» INSTRUCTIONS TO FOLLOW
In your copy, reproduce each entry exactly and leave out the pictures.

——

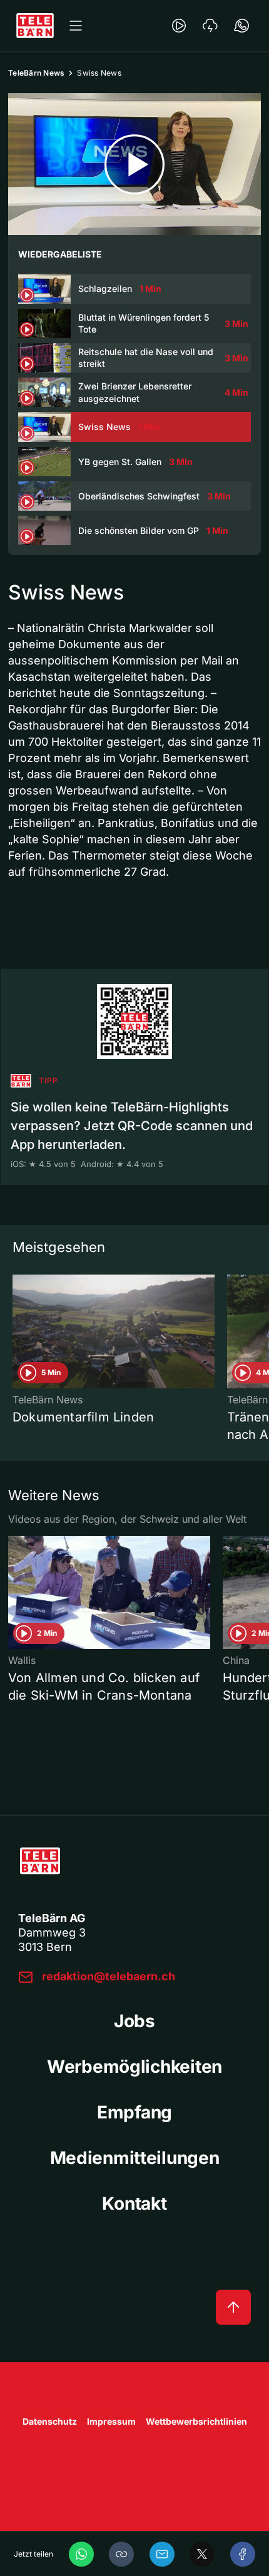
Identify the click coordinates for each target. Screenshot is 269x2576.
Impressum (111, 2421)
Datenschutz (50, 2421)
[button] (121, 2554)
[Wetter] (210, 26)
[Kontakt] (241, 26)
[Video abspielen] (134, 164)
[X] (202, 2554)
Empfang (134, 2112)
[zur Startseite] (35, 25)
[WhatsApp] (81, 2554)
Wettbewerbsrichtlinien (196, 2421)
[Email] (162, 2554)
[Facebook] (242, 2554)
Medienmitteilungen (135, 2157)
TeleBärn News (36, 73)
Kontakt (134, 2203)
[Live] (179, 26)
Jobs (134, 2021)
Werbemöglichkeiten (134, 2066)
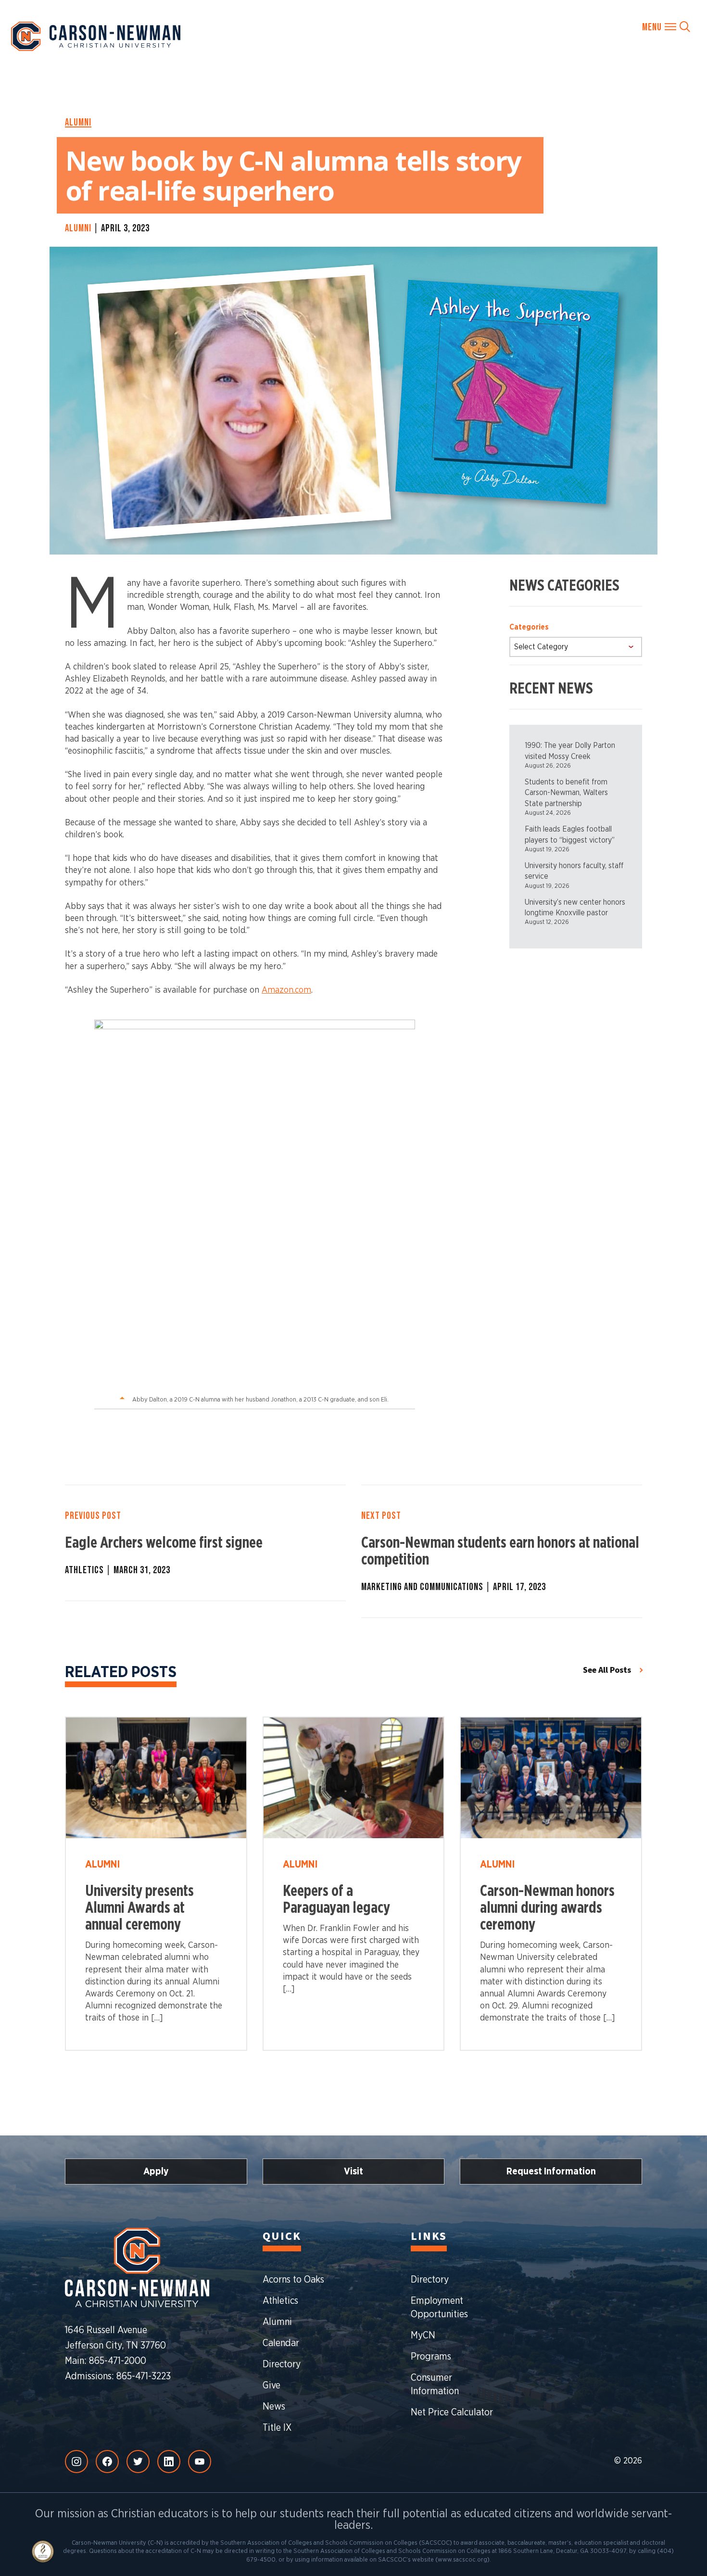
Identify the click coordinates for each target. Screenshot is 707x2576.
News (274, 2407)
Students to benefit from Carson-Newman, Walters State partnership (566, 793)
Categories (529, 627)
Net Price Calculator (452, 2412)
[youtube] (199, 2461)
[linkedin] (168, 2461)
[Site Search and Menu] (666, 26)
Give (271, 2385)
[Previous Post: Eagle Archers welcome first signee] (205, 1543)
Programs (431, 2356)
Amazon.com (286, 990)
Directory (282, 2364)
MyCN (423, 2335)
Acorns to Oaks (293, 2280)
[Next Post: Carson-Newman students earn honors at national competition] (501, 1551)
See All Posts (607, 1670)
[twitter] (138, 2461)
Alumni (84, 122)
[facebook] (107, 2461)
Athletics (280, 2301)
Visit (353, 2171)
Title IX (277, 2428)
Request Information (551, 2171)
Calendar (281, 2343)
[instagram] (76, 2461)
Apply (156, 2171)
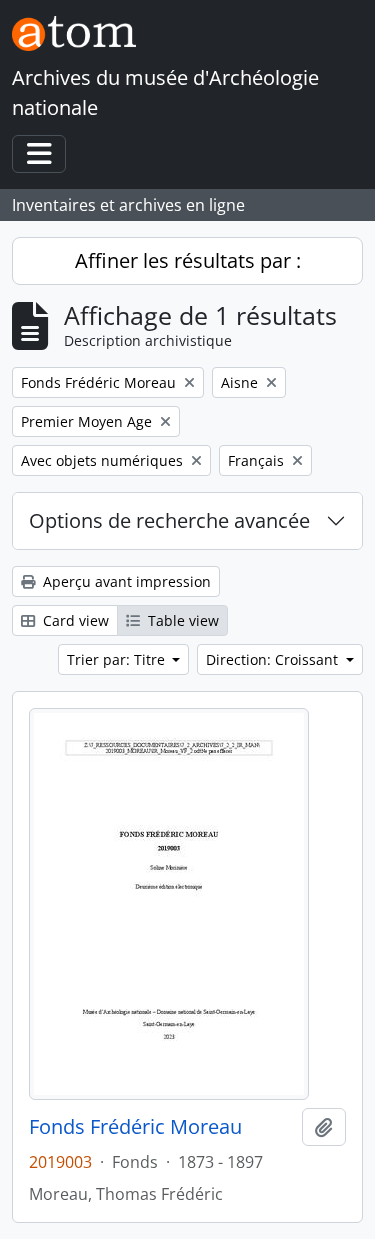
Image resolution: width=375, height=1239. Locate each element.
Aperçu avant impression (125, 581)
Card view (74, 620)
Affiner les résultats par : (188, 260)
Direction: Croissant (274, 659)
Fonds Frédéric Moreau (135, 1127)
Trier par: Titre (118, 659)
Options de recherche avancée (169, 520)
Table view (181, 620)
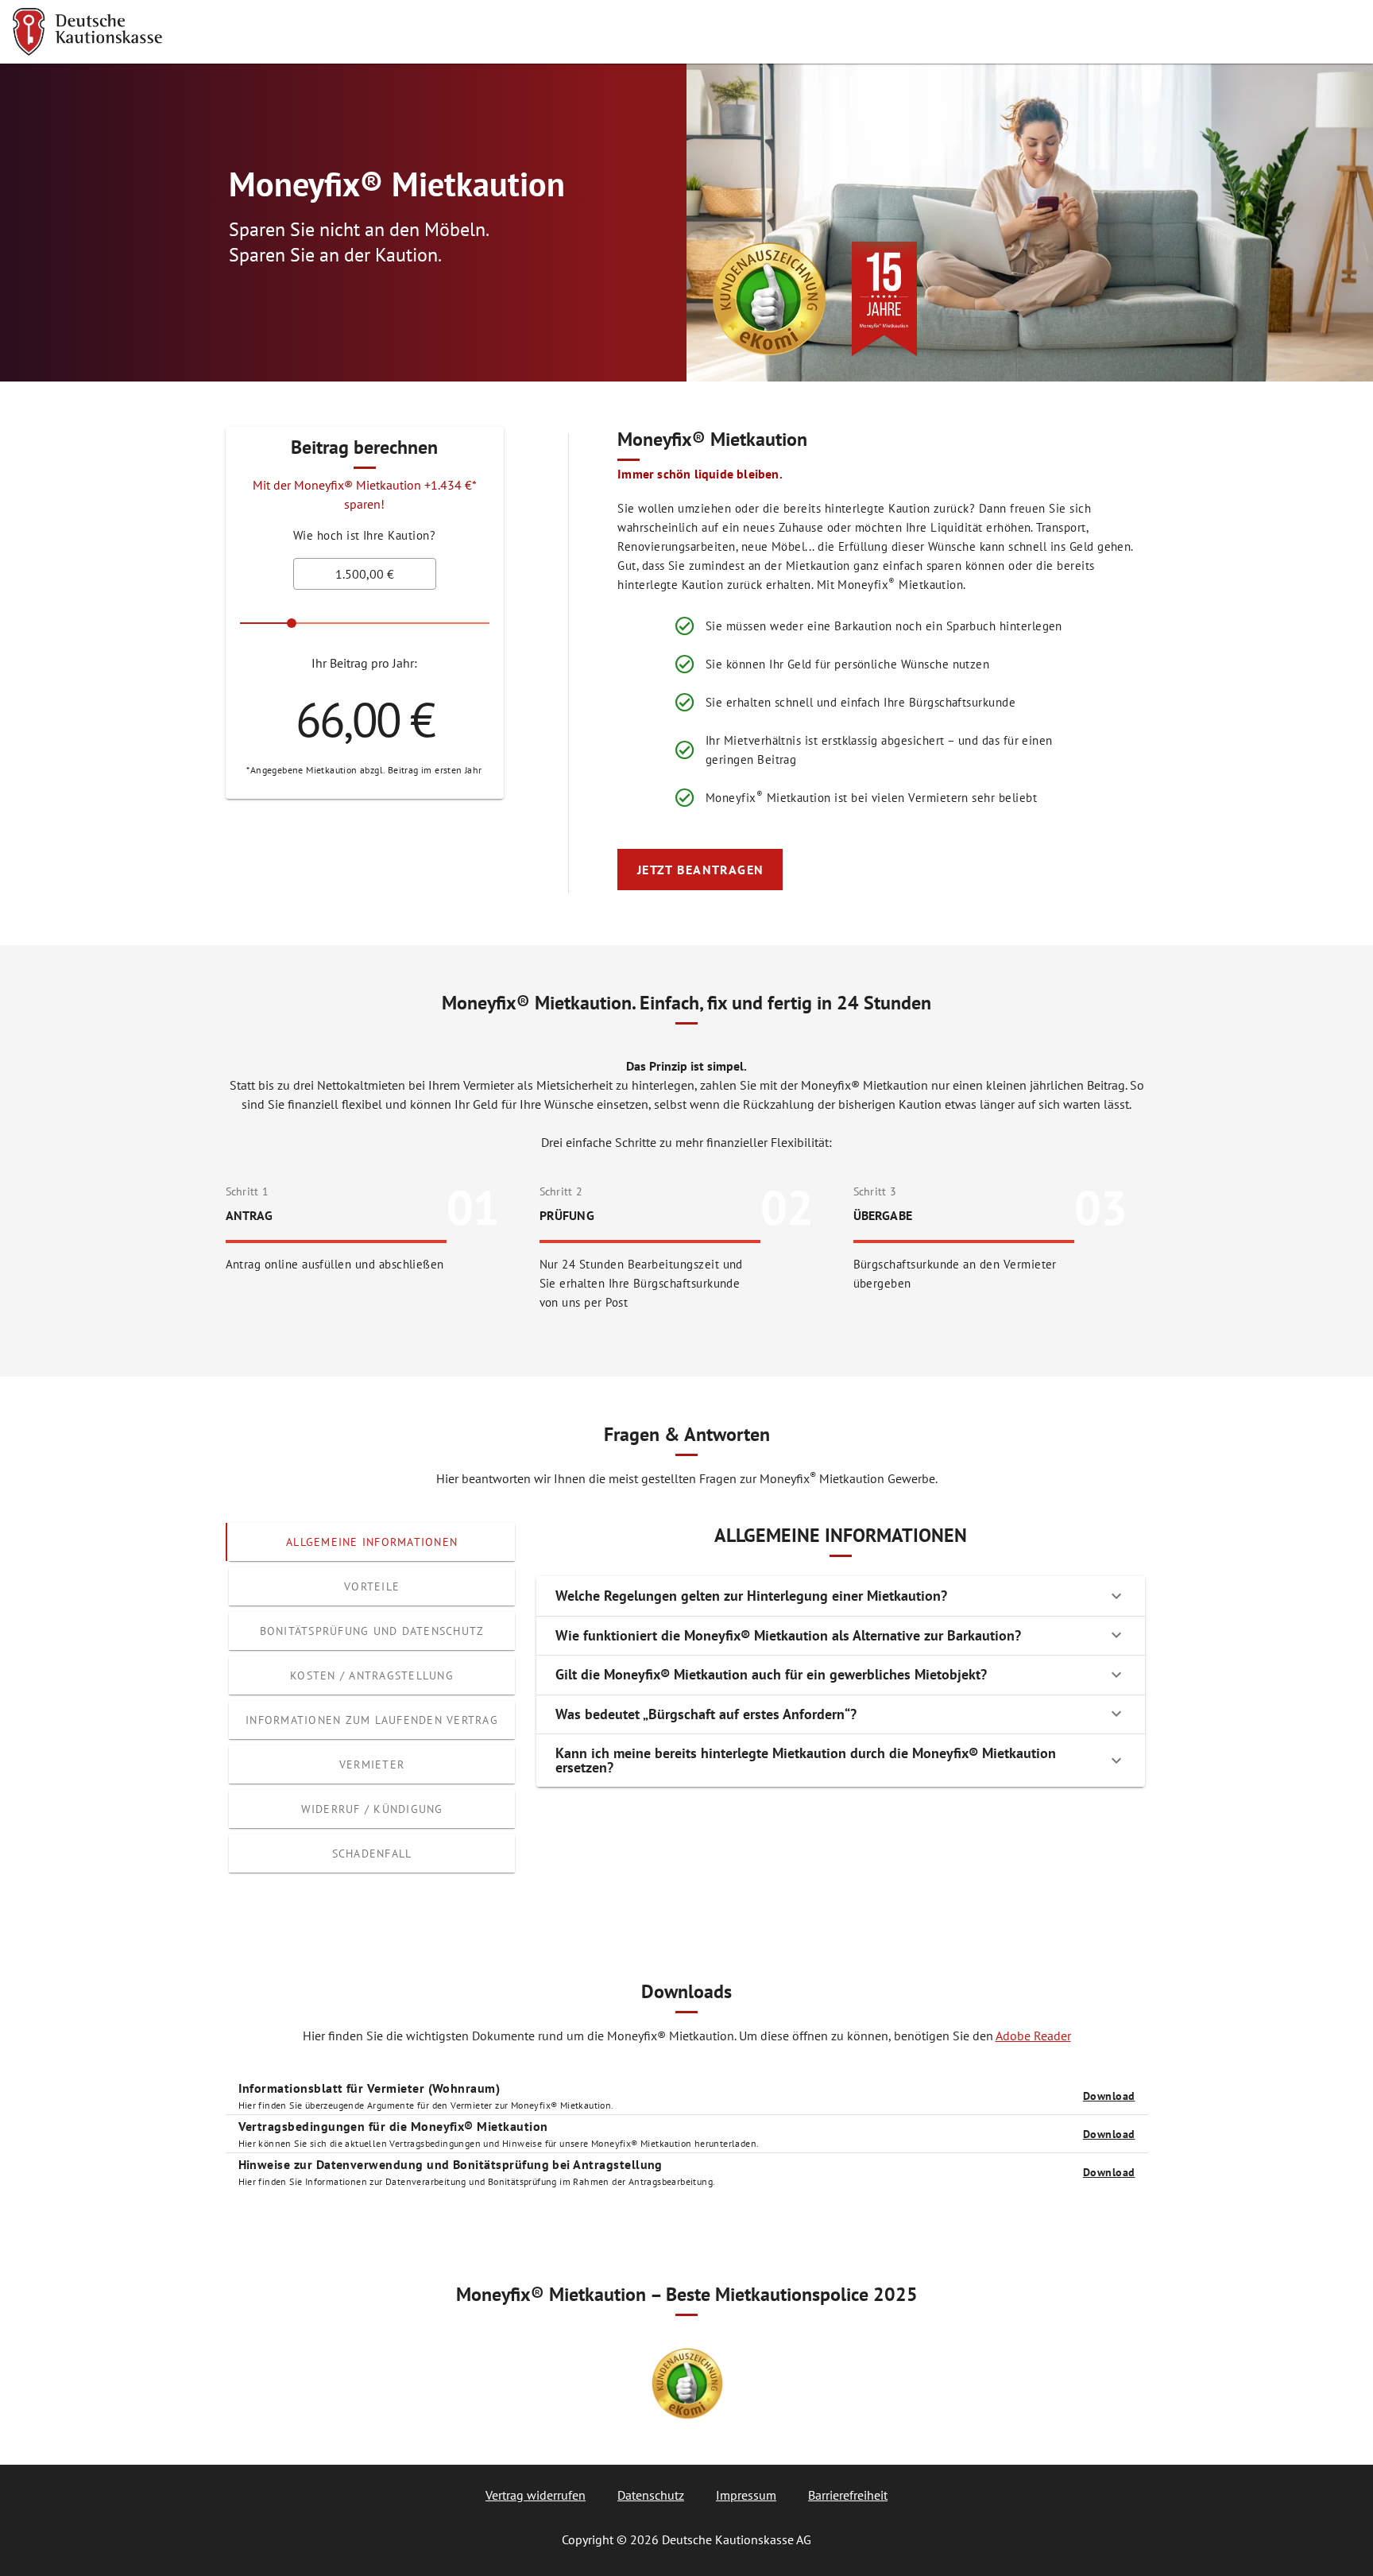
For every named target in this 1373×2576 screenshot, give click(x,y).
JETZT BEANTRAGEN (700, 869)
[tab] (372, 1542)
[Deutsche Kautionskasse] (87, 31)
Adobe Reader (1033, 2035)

——

» OUTPUT OF THE TASK
Identify the click coordinates for each target. Screenshot is 269x2576.
Impressum (111, 2421)
Datenschutz (50, 2421)
[button] (121, 2554)
[Wetter] (210, 26)
[Kontakt] (241, 26)
[Video abspielen] (134, 164)
[X] (202, 2554)
Empfang (134, 2112)
[zur Startseite] (35, 25)
[WhatsApp] (81, 2554)
Wettbewerbsrichtlinien (196, 2421)
[Email] (162, 2554)
[Facebook] (242, 2554)
Medienmitteilungen (135, 2157)
TeleBärn News (36, 73)
Kontakt (134, 2203)
[Live] (179, 26)
Jobs (134, 2021)
Werbemöglichkeiten (134, 2066)
Identify the click coordinates for each target. Screenshot is 707x2576.
News (274, 2407)
Students to benefit from Carson-Newman, Walters State partnership (566, 793)
Categories (529, 627)
Net Price Calculator (452, 2412)
[youtube] (199, 2461)
[linkedin] (168, 2461)
[Site Search and Menu] (666, 26)
Give (271, 2385)
[Previous Post: Eagle Archers welcome first signee] (205, 1543)
Programs (431, 2356)
Amazon.com (286, 990)
Directory (282, 2364)
MyCN (423, 2335)
Acorns to Oaks (293, 2280)
[Next Post: Carson-Newman students earn honors at national competition] (501, 1551)
See All Posts (607, 1670)
[twitter] (138, 2461)
Alumni (84, 122)
[facebook] (107, 2461)
Athletics (280, 2301)
Visit (353, 2171)
Title IX (277, 2428)
Request Information (551, 2171)
Calendar (281, 2343)
[instagram] (76, 2461)
Apply (156, 2171)
Image resolution: width=375, height=1239. Locate each element.
Aperçu avant impression (125, 581)
Card view (74, 620)
Affiner les résultats par : (188, 260)
Direction: Croissant (274, 659)
Fonds Frédéric Moreau (135, 1127)
Trier par: Titre (118, 659)
Options de recherche avancée (169, 520)
Table view (181, 620)
For every named target in this 1373×2576 screenshot, give click(x,y).
JETZT BEANTRAGEN (700, 869)
[tab] (372, 1542)
[Deutsche Kautionskasse] (87, 31)
Adobe Reader (1033, 2035)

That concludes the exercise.